Dataset entries:
════════════════════

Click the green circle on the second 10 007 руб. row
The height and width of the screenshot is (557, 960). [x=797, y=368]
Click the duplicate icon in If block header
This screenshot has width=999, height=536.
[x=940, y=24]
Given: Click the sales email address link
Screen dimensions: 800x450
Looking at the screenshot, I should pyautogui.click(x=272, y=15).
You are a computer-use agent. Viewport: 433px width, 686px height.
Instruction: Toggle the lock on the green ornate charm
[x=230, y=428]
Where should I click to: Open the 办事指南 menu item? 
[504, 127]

════════════════════

WHAT THE TASK ASKS: Please retype all of the records above exactly as they are.

RESULT:
Click the green circle on the second 10 007 руб. row
The height and width of the screenshot is (557, 960). [x=797, y=368]
Click the duplicate icon in If block header
This screenshot has width=999, height=536.
[x=940, y=24]
Given: Click the sales email address link
Screen dimensions: 800x450
Looking at the screenshot, I should pyautogui.click(x=272, y=15).
You are a computer-use agent. Viewport: 433px width, 686px height.
Instruction: Toggle the lock on the green ornate charm
[x=230, y=428]
Where should I click to: Open the 办事指南 menu item? 
[504, 127]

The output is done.